The second in a series on the rules governing deductions for S corporation losses. Part One - What is an S Corporation?
S corporations are “flow-through” tax entities, meaning income, deductions, credits and other activity are allocated to shareholders to be reported on their individual tax returns. If you are a shareholder and allocated losses from an S corporation, you can use the losses to offset income from other sources — if the losses pass three tests: stock basis, at-risk limitation rules, and the subject of this article, passive activity loss (PAL) rules.
One of the goals of The Tax Reform Act of 1986 was to eliminate certain shelters for individuals investing in businesses that generated tax losses, which it did by adding Section 469, the PAL rules, to the Internal Revenue Code. Under PAL rules, losses from a passive activity are deductible only to the extent of the income related to that or another passive activity. As a result, if a taxpayer’s total losses from all passive activities exceed the total income, those losses cannot be used to offset non-passive income.
There are two categories of passive activities as addressed by the rules: businesses in which the taxpayer does not materially participate, and rental activities.
To materially participate in a trade or business, you must be involved in the activity’s operations on a “regular, continuous and substantial basis,” which Treasury Regulations determine through several tests. Passing any one of the seven constitutes material participation:
- Did you participate in the activity for more than 500 hours during the tax year?
- Was your participation substantially all of the participation in such activity – that is, were you doing most of the work?
- Did you participate in the activity for more than 100 hours during the year and was that at least as much time as anyone else, an owner or not, spent on the business?
- Did you spend more than 100 hours in the business and other significant participation activities during the year that totaled more than 500 hours?
- Have you materially participated in the activity for at least five of the 10 taxable years immediately preceding the taxable year?
- Is the activity a personal service (where capital isn’t the significant income producer) and you materially participated in the activity for any three taxable years, consecutive or not, preceding the taxable year?
- Based on all facts and circumstances, did you participate in the activity on a regular, continuous, and substantial basis during the year?
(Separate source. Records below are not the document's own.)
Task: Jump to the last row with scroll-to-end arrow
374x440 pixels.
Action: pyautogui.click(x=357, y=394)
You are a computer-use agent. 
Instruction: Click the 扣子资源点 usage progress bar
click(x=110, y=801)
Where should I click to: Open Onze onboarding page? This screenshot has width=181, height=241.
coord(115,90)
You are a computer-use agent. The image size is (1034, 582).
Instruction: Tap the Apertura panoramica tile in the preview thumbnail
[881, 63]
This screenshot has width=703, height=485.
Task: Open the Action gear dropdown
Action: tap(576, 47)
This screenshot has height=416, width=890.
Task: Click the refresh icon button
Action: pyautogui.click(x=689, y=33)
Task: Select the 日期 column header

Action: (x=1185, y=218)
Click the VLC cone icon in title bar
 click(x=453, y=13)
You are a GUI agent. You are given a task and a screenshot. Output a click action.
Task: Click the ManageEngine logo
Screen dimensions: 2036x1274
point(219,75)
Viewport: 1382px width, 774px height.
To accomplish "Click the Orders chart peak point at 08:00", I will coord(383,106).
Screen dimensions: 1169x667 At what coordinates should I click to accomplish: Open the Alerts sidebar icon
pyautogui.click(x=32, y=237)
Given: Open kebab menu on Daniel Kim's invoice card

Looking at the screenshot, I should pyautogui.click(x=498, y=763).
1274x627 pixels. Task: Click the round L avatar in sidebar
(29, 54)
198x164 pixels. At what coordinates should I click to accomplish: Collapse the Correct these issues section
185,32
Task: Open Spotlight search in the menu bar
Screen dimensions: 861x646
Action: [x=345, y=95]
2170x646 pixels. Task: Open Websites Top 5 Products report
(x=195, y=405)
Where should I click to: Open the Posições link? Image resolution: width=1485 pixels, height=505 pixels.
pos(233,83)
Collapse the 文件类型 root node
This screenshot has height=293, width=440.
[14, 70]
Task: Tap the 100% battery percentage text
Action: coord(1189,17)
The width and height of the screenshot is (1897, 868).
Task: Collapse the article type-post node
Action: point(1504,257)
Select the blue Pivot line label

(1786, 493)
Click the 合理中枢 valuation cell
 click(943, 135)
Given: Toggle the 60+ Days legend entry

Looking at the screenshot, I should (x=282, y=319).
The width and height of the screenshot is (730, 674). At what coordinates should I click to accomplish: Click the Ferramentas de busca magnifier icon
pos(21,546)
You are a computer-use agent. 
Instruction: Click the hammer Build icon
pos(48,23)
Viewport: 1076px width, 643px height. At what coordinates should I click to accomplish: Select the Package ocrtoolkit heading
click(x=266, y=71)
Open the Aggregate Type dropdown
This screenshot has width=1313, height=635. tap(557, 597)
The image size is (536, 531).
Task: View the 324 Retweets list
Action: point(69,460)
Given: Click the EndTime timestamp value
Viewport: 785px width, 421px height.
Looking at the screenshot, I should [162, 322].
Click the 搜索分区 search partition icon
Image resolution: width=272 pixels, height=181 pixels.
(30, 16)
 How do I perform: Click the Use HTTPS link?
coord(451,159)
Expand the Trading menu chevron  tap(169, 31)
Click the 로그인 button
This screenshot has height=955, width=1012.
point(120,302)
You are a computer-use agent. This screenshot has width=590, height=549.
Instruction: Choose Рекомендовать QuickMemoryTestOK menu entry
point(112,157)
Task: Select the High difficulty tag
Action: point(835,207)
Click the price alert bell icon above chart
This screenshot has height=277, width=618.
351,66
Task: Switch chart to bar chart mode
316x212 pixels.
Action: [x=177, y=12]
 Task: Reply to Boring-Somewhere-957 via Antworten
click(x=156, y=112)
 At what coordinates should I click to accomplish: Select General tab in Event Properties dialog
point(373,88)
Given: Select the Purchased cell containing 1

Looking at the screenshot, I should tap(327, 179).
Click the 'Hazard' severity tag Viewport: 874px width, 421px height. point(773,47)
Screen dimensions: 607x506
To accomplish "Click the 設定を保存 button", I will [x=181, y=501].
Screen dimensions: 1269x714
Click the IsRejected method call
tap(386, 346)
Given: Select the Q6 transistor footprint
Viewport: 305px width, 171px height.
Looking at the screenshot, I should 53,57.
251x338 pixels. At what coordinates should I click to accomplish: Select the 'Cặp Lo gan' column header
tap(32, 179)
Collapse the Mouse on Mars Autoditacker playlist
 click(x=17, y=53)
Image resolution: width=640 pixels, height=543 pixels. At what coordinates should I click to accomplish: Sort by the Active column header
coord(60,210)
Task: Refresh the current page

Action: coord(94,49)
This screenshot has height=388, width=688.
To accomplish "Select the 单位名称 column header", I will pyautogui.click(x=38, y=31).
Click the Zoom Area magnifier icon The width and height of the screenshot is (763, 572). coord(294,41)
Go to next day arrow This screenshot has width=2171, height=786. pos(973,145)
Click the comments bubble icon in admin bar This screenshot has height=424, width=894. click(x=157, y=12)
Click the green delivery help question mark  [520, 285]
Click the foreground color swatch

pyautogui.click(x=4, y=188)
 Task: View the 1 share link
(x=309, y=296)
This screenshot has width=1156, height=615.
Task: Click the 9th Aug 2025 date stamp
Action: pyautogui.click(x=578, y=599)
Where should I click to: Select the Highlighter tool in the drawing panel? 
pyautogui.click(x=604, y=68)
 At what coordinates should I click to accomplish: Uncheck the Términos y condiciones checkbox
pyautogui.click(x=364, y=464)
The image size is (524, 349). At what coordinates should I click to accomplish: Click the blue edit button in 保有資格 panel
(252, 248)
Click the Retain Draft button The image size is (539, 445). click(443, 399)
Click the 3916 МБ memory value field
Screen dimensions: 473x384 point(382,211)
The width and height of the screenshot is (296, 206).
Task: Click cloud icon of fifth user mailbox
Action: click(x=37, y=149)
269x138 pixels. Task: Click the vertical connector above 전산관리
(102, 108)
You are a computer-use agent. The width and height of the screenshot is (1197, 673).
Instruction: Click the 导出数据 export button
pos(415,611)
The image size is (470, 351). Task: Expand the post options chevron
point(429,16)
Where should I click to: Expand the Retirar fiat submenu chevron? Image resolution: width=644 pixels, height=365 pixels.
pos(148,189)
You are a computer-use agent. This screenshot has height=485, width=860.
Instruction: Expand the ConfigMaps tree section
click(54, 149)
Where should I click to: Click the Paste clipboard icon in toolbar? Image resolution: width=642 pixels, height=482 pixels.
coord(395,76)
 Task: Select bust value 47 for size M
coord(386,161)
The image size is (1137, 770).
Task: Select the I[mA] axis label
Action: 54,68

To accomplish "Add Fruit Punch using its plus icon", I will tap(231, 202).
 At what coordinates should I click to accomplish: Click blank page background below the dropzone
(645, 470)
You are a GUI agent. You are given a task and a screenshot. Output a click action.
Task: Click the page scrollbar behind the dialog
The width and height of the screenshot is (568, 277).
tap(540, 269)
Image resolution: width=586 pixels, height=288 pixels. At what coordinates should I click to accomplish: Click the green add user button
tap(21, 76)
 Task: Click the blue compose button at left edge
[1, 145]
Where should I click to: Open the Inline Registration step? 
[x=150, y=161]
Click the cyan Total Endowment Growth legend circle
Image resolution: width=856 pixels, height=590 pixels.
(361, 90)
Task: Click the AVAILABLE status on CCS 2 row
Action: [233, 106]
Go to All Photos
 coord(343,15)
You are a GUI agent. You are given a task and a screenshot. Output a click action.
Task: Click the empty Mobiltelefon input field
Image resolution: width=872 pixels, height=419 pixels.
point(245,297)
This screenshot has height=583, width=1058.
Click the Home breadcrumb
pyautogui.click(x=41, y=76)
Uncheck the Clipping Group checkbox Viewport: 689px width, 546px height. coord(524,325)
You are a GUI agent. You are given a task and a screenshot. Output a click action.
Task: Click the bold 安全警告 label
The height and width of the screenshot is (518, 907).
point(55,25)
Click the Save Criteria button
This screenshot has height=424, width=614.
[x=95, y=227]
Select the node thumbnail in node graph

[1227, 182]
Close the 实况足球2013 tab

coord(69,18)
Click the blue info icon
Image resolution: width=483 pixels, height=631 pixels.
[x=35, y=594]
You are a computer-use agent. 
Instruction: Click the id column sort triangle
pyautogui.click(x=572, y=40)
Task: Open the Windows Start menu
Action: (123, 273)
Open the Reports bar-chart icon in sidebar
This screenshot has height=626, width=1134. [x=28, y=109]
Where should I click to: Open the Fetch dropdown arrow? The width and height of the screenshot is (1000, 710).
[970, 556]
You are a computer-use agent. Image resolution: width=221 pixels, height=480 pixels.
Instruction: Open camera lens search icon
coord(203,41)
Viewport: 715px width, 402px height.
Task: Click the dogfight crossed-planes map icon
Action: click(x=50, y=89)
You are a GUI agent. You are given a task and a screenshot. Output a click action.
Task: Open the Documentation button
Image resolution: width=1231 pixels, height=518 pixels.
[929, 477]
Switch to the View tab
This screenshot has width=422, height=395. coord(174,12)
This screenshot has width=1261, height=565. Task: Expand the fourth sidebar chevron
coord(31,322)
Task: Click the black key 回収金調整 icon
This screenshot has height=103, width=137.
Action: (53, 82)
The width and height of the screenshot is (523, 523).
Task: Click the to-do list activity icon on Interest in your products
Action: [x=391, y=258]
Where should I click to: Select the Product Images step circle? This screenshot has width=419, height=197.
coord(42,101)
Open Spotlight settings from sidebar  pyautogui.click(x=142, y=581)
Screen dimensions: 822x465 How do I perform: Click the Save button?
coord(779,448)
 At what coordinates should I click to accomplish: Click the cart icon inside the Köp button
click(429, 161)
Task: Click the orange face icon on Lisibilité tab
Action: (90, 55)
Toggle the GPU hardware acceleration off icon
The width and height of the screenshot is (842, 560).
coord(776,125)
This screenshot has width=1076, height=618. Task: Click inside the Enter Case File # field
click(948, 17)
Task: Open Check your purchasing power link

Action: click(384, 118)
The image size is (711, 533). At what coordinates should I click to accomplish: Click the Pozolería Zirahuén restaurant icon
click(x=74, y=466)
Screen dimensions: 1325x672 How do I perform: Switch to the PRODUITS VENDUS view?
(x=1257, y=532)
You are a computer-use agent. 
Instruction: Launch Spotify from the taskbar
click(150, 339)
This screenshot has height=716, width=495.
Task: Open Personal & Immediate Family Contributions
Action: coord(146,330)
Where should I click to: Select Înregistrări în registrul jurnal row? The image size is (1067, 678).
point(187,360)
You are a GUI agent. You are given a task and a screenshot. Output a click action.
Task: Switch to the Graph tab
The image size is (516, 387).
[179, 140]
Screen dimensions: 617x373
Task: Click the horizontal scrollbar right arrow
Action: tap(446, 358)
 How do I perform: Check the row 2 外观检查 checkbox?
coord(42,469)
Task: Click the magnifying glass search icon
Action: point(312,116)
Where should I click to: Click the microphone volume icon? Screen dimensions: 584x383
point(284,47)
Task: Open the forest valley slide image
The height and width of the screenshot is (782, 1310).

Income from rental activities conducted by an S corporation is generally considered passive regardless of the shareholder’s participation. There are exceptions to the rule for certain rental activities in which:
- Significant services are provided (like a chartered boat or jet).
- The average period of rental is less than seven days (hotel rooms, cars, etc.).
- The owner is a real estate professional.
- The rentals are grouped with other non-passive activities.
- They are “self-rentals” (rented to a trade or business in which the owner materially participates).
If you are a shareholder in an S corporation that has incurred a loss during the tax year and you pass the stock basis and at-risk tests, you are two-thirds of the way home in terms of being able to deduct your losses. You will next need to determine if the activity is passive, that is, it is either a rental activity or the taxpayer does not materially participate. If it is a passive activity, you can only deduct the loss against income from other passive activities. If your total passive losses exceed non-passive income, only the losses up to the amount of passive income can be deducted; the excess will be suspended and carried forward to offset future passive income. Unused losses become deductible when the taxpayer disposes of the activity.